Ia juga menegaskan bahwa dukungan anggaran melalui APBD menjadi faktor penting agar program literasi dapat berjalan efektif.

Menurutnya, perlu ada alokasi dana yang jelas, khususnya melalui Dinas Perpustakaan, agar berbagai program literasi seperti fasilitasi penulis, penerbitan buku, hingga kegiatan literasi masyarakat dapat terlaksana dengan baik.
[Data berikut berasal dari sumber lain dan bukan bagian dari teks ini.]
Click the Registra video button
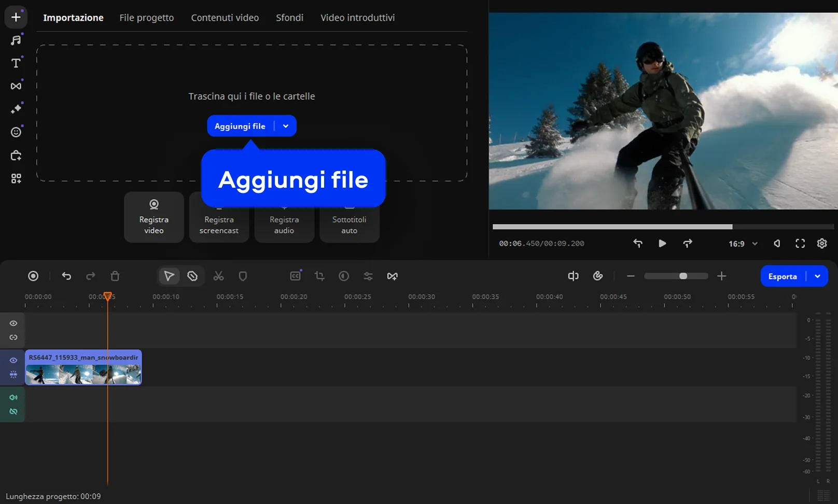 (x=154, y=217)
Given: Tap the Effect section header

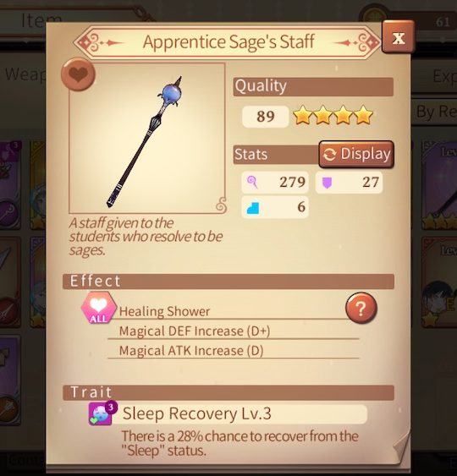Looking at the screenshot, I should 229,281.
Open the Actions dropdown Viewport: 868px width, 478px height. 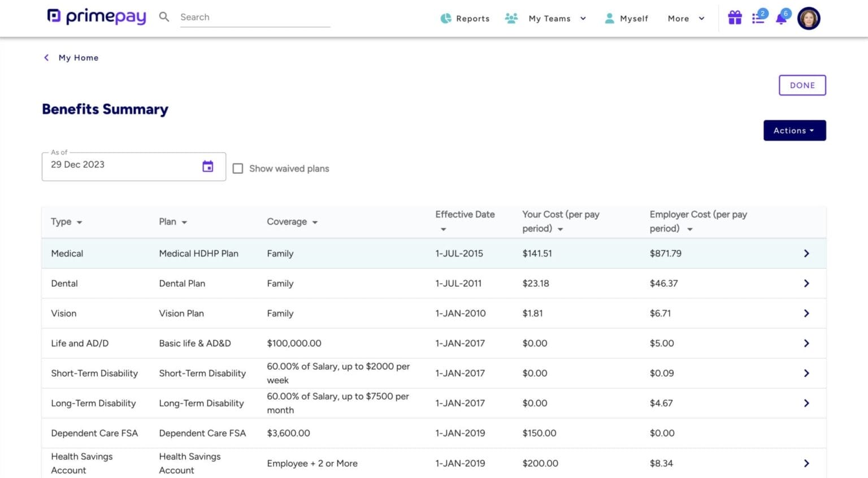[x=794, y=131]
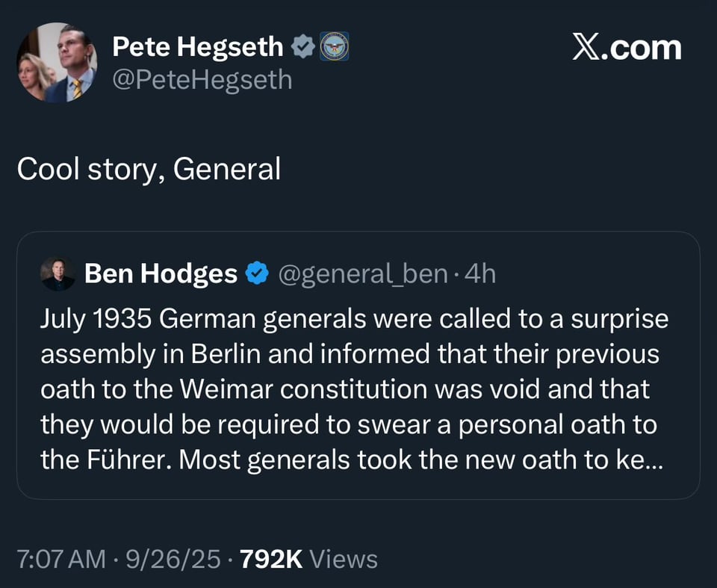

“Jika perda sudah ada, maka implementasinya juga harus didukung anggaran. Tanpa itu, program literasi akan sulit berjalan optimal,” tegasnya.

Ia berharap pembahasan Ranperda tersebut dapat segera diselesaikan sehingga menjadi landasan dalam memperkuat budaya literasi di Kalimantan Utara serta mendorong lahirnya lebih banyak karya buku dari daerah.

“Ketika budaya membaca tumbuh kuat, maka generasi kita akan memiliki wawasan luas dan daya saing yang lebih baik,” pungkasnya.